## PROMPT:
Retype everything from the line containing "Task: Go to Carrier Selection Rules" down to the line containing "Action: (571, 1112)", including both of those lines.

## STORED ROWS:
===============
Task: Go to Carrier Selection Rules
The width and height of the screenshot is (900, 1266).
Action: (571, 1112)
===============
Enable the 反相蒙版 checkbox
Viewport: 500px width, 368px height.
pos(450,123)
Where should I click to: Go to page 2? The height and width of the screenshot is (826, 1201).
===============
## COMPLETE RESPONSE:
Task: Go to Carrier Selection Rules
The width and height of the screenshot is (900, 1266).
Action: (571, 1112)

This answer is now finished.